#### ACTIONS À MENER:
1/ Mettez sous forme de liste numérotée les enregistrements, depuis leur début jusqu'à la ligne contenant « d’oct. 23 (198, 1760) », celle-ci comprise, sans les lignes vides. Laissez les images hors de la réponse.
2/ Donnez la suite du texte sur le divorce international jugé par la Cour d'appel de Grenoble, en reprenant après sa dernière phrase.

Le divorce international est un contentieux qui exige souvent d’être morcelé tant pour la compétence juridictionnelle que législative. Cette tâche est particulièrement complexe comme en témoigne l’arrêt rendu par la chambre familiale de la Cour d’appel de Grenoble le 1er février 2022.
Un Français et une Algérienne, tous deux domiciliés en France, se sont mariés en 2015 en Algérie. Le 16 février 2018, l’épouse dépose, en France, une requête en divorce. Par une ordonnance de non-conciliation du 2 octobre 2018, le juge aux affaires familiales de Grenoble dit le juge français compétent et la loi française applicable, constate l’impossibilité d’une conciliation et autorise les époux à introduire une instance en divorce.
En conséquence, l’époux assigne son épouse en divorce pour faute le 13 mai 2019. Le 22 juin 2020, le juge aux affaires familiales de Grenoble retient que le juge français est compétent et que la loi française est applicable, puis déboute les époux de leurs demandes respectives en divorce.
L’épouse interjette appel et demande à la cour d’appel de prononcer le divorce aux torts exclusifs de l’époux sur le fondement de l’article 242 du Code civil. Elle lui demande également de retenir qu’il n’y a pas lieu à prestation compensatoire, que chacun des époux doit perdre l’usage du nom de son conjoint et de renvoyer les époux aux opérations de partage et de liquidation. Dans son appel incident, l’époux demande à la cour d’appel de prononcer le divorce aux torts exclusifs de l’épouse sur le fondement du même article 242 du Code civil, de rappeler que la date des effets du divorce est fixée à la date de l’ordonnance de non-conciliation et de condamner son épouse à lui verser la somme de 1 200 € de dommages et intérêts.

#### INFORMATIONS EXTRAITES:
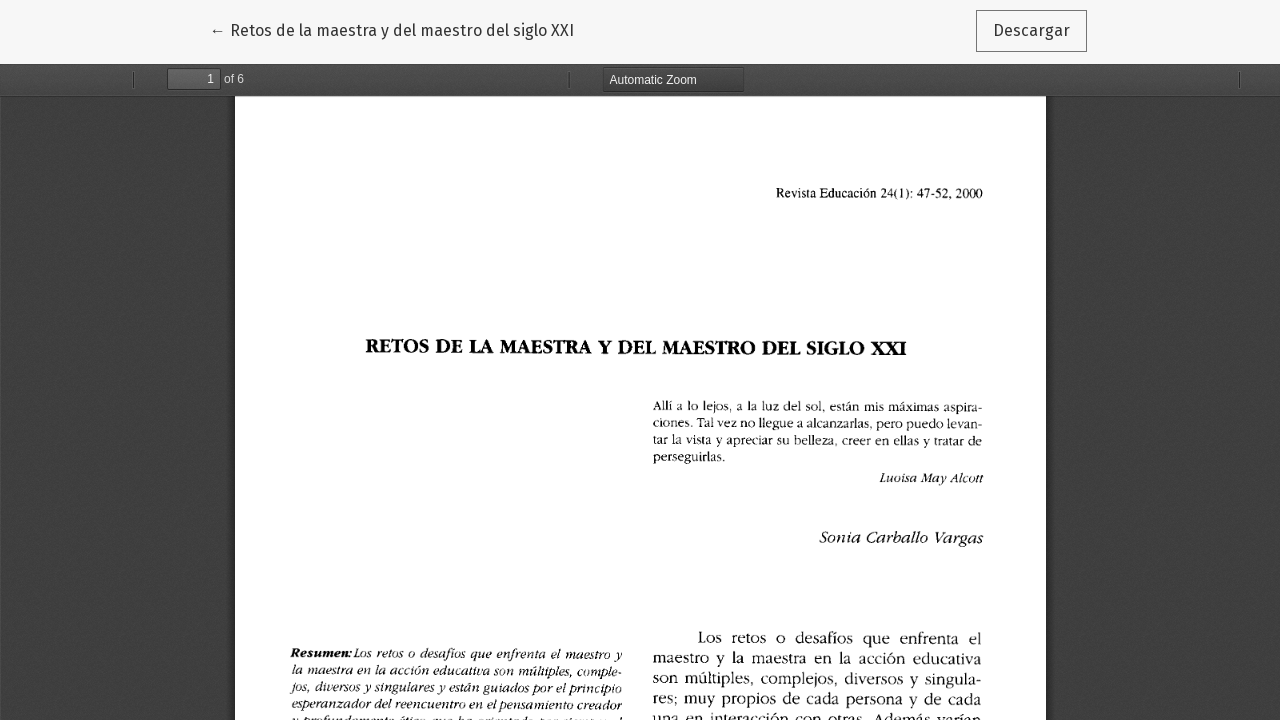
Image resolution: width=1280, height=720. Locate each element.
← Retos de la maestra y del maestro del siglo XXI (392, 29)
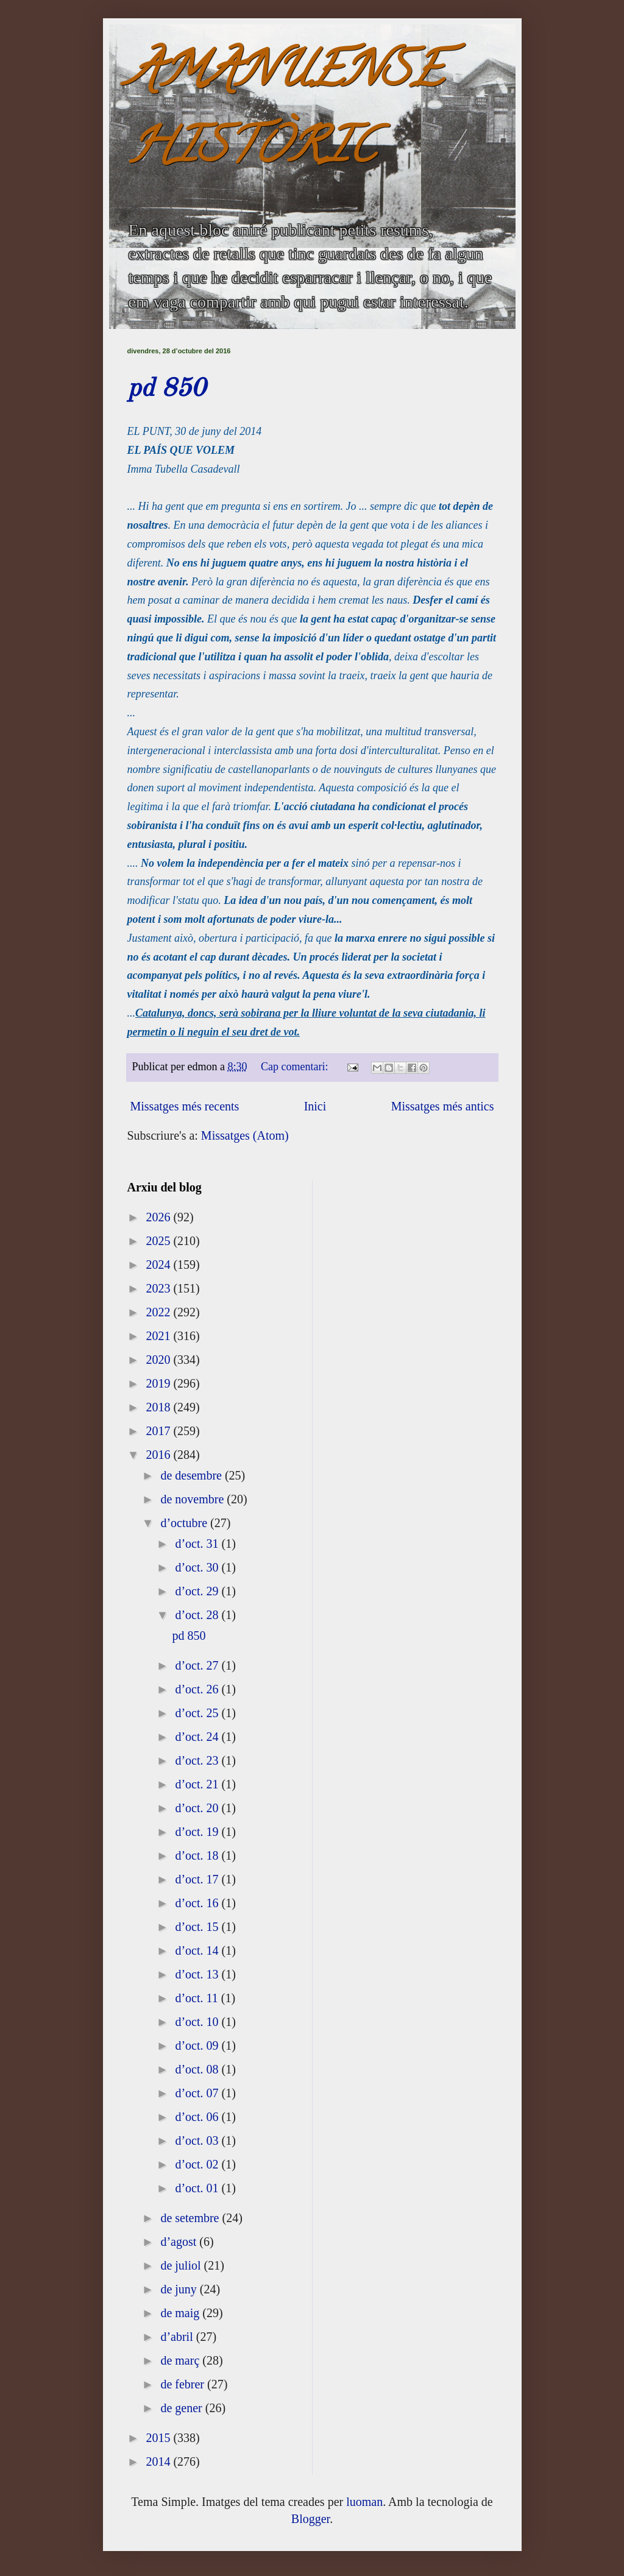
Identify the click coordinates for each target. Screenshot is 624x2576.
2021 (159, 1336)
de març (181, 2360)
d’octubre (185, 1523)
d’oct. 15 (198, 1926)
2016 (159, 1454)
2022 (159, 1312)
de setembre (191, 2218)
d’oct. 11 (198, 1998)
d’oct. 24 (198, 1736)
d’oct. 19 (198, 1831)
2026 (159, 1217)
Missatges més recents (184, 1106)
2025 (159, 1240)
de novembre (193, 1499)
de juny (179, 2289)
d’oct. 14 (198, 1950)
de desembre (192, 1475)
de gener (182, 2408)
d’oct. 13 (198, 1974)
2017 (159, 1431)
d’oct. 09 (198, 2045)
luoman (364, 2501)
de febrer (183, 2384)
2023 (159, 1288)
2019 (159, 1383)
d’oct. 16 (198, 1903)
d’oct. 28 (198, 1614)
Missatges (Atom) (245, 1135)
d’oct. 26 (198, 1689)
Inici (315, 1106)
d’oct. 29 (198, 1591)
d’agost (179, 2241)
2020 (159, 1359)
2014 (159, 2461)
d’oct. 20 (198, 1808)
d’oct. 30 (198, 1567)
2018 (159, 1407)
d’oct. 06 (198, 2116)
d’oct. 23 (198, 1760)
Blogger (310, 2518)
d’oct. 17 (198, 1879)
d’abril (178, 2336)
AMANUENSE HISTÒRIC (285, 113)
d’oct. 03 (198, 2140)
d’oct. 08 (198, 2069)
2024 (159, 1264)
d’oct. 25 (198, 1713)
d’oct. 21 (198, 1784)
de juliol (182, 2265)
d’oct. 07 (198, 2093)
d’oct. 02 (198, 2164)
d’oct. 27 (198, 1665)
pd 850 (166, 389)
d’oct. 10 (198, 2021)
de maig (181, 2313)
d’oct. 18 (198, 1855)
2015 (159, 2437)
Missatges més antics (442, 1106)
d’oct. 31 (198, 1543)
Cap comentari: (296, 1066)
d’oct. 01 (198, 2188)
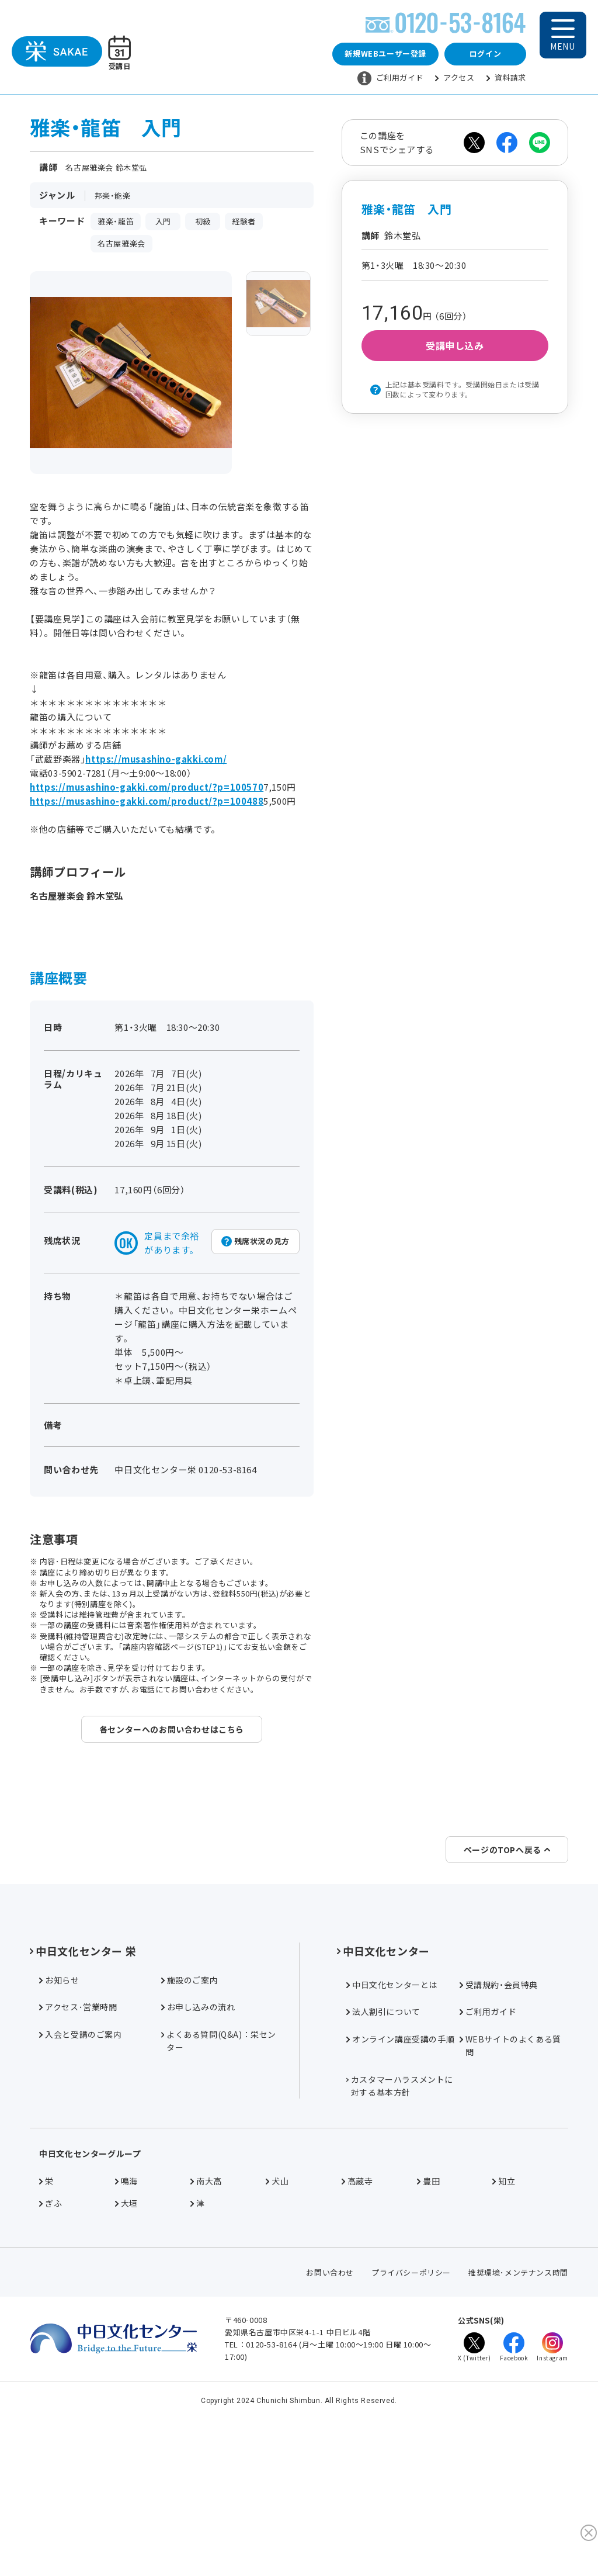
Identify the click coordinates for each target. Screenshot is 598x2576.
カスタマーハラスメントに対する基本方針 (399, 2215)
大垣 (126, 2332)
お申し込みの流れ (198, 2136)
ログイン (485, 56)
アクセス (454, 80)
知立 (503, 2310)
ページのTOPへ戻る (507, 1979)
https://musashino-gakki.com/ (156, 764)
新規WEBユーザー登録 (385, 56)
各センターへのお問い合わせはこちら (171, 1734)
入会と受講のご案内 (80, 2163)
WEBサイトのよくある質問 (510, 2174)
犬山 (277, 2310)
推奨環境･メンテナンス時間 (518, 2402)
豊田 (428, 2310)
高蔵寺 (357, 2310)
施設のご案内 (189, 2109)
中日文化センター (383, 2079)
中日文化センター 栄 (83, 2079)
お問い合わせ (330, 2402)
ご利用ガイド (390, 81)
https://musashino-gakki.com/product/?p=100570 (146, 792)
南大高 (206, 2310)
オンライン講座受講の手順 (400, 2168)
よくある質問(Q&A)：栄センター (218, 2170)
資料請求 (506, 80)
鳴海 (126, 2310)
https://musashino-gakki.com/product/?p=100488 (146, 806)
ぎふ (50, 2332)
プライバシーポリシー (411, 2402)
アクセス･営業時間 (78, 2136)
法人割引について (383, 2141)
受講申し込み (455, 351)
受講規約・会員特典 (499, 2114)
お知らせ (59, 2109)
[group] (278, 309)
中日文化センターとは (391, 2114)
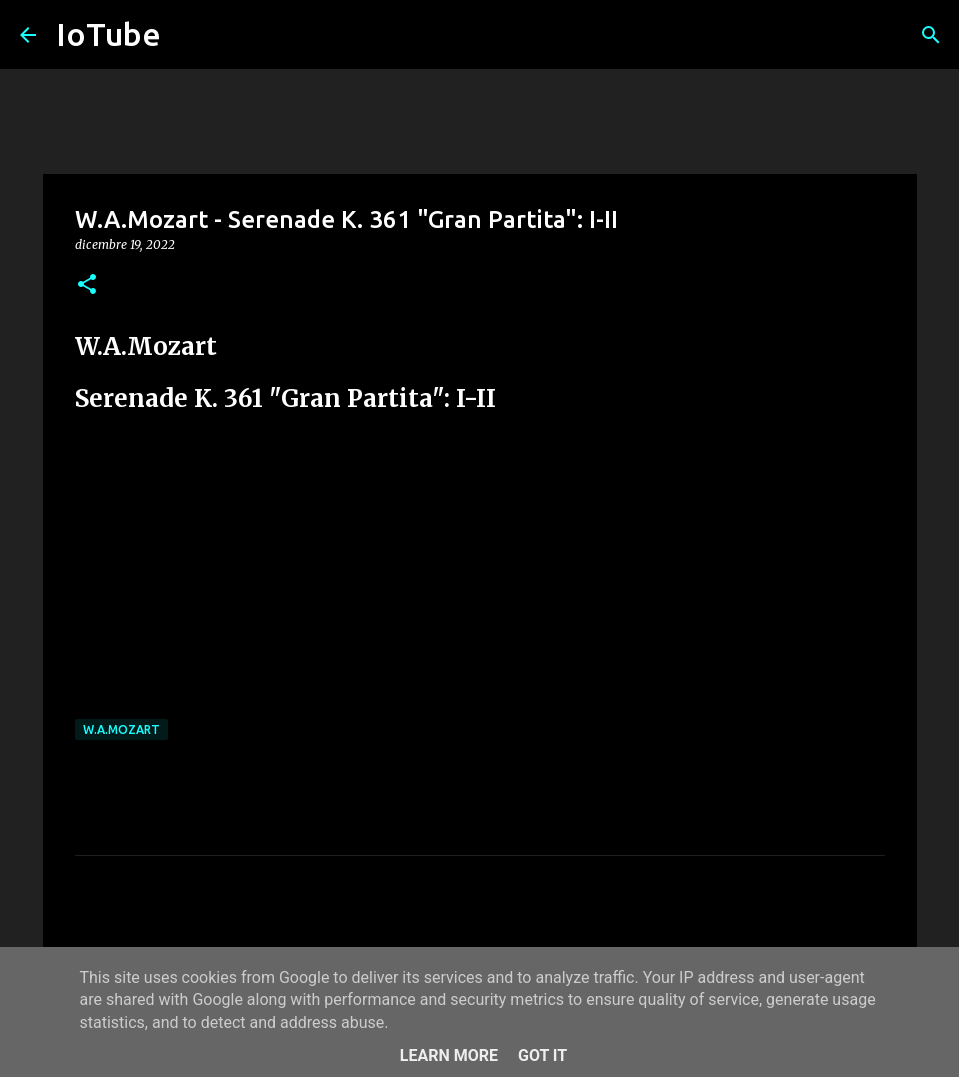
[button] (87, 285)
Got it (542, 1055)
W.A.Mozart (121, 729)
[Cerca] (931, 35)
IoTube (108, 34)
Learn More (449, 1055)
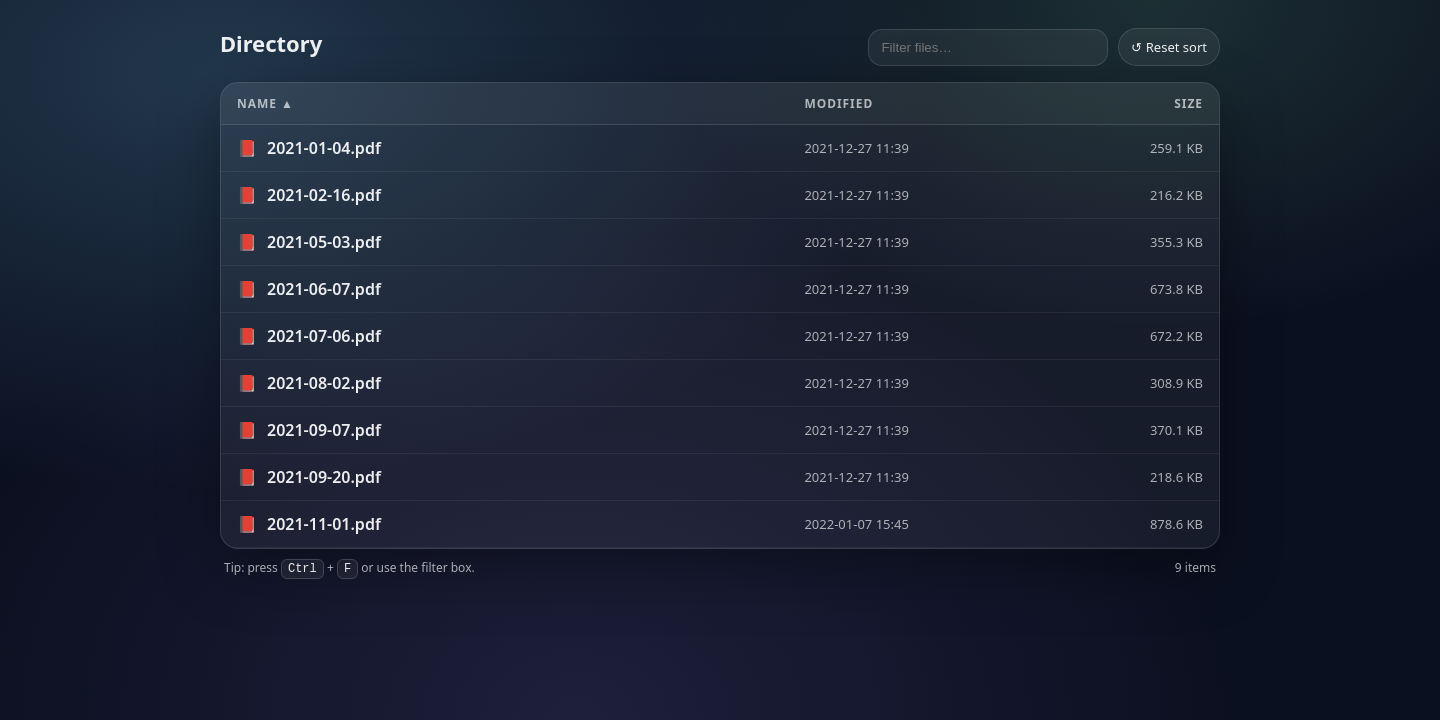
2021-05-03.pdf (324, 242)
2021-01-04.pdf (324, 148)
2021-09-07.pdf (324, 430)
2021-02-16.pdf (324, 195)
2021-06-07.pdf (324, 289)
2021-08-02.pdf (324, 383)
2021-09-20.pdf (324, 477)
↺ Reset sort (1169, 47)
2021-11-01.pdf (324, 524)
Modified (838, 103)
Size (1188, 103)
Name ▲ (265, 103)
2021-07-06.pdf (324, 336)
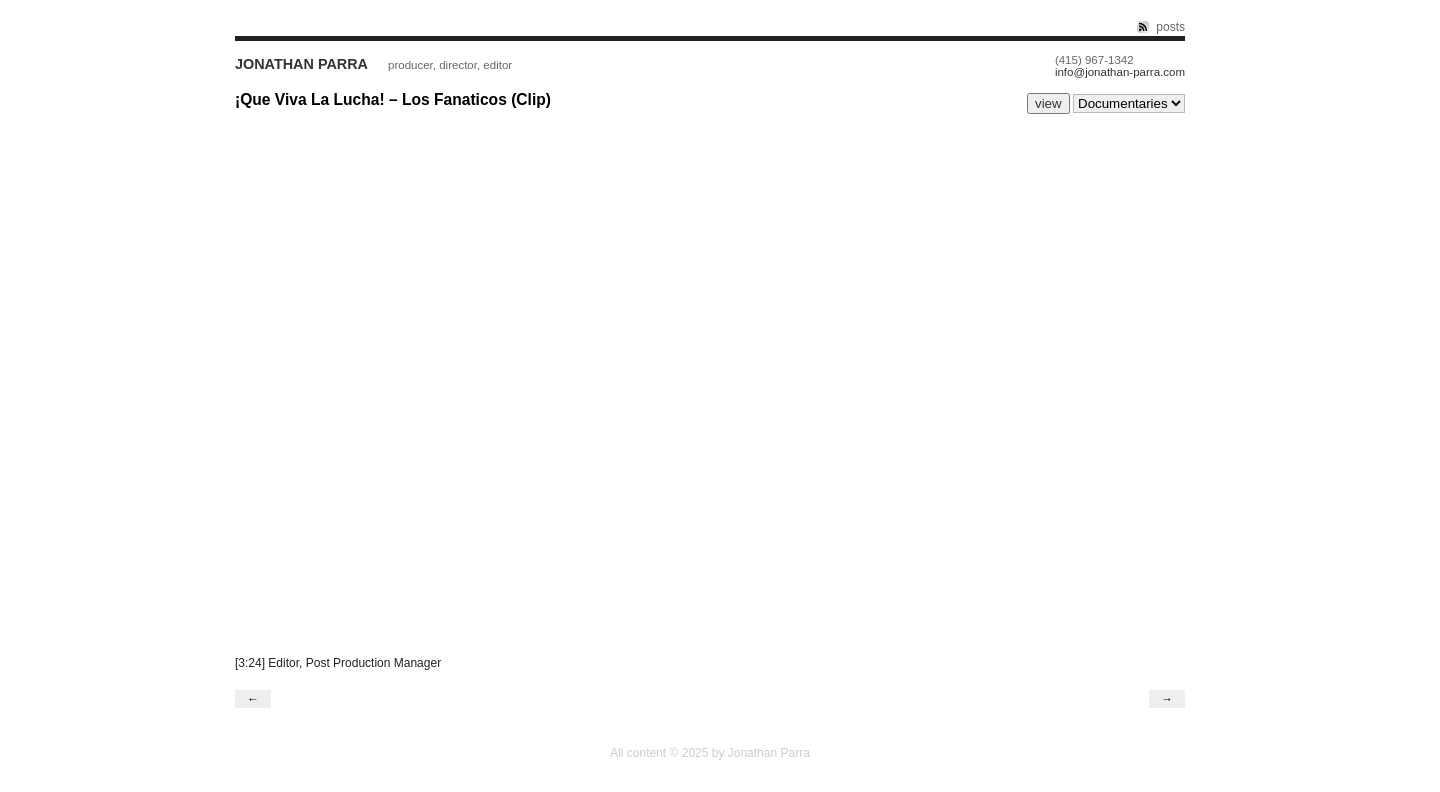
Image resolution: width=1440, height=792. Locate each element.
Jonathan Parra (301, 64)
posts (1170, 27)
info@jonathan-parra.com (1120, 72)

#### RÉPONSES PAR TÂCHE:
1/
1. Image resolution: width=1280, height=720. Locate each element.
2. ← Retos de la maestra y del maestro del siglo XXI (392, 29)
3. Identify the click coordinates for each target. Screenshot is 624x2576.
4. 2021 (159, 1336)
5. de març (181, 2360)
6. d’octubre (185, 1523)
7. d’oct. 15 (198, 1926)
8. 2016 (159, 1454)
9. 2022 (159, 1312)
10. de setembre (191, 2218)
11. d’oct. 11 (198, 1998)
12. d’oct. 24 (198, 1736)
13. d’oct. 19 (198, 1831)
14. 2026 (159, 1217)
15. Missatges més recents (184, 1106)
16. 2025 (159, 1240)
17. de novembre (193, 1499)
18. de juny (179, 2289)
19. d’oct. 14 (198, 1950)
20. de desembre (192, 1475)
21. de gener (182, 2408)
22. d’oct. 13 (198, 1974)
23. 2017 (159, 1431)
24. d’oct. 09 (198, 2045)
25. luoman (364, 2501)
26. de febrer (183, 2384)
27. 2023 (159, 1288)
28. 2019 (159, 1383)
29. d’oct. 16 (198, 1903)
30. d’oct. 28 (198, 1614)
31. Missatges (Atom) (245, 1135)
32. d’oct. 26 (198, 1689)
33. Inici (315, 1106)
34. d’oct. 29 (198, 1591)
35. d’agost (179, 2241)
36. 2020 (159, 1359)
37. 2014 (159, 2461)
38. d’oct. 20 (198, 1808)
39. d’oct. 30 (198, 1567)
40. 2018 (159, 1407)
41. d’oct. 06 (198, 2116)
42. d’oct. 23 (198, 1760)

2/
Après avoir déclaré les juridictions françaises compétentes et la loi française applicable au litige, la cour d’appel de Grenoble infirme le jugement du 22 juin 2020. Statuant à nouveau, elle prononce le divorce des époux aux torts exclusifs de l’époux. La cour retient que l’épouse a quitté le domicile conjugal suite aux violences exercées par son époux et que celles-ci constituaient des violations graves et renouvelées aux obligations du mariage. La cour poursuit en invitant les époux à procéder amiablement à la liquidation et au partage de leurs intérêts patrimoniaux. Concernant leurs biens, le divorce prendra effet entre les époux à la date de l’ordonnance de non-conciliation.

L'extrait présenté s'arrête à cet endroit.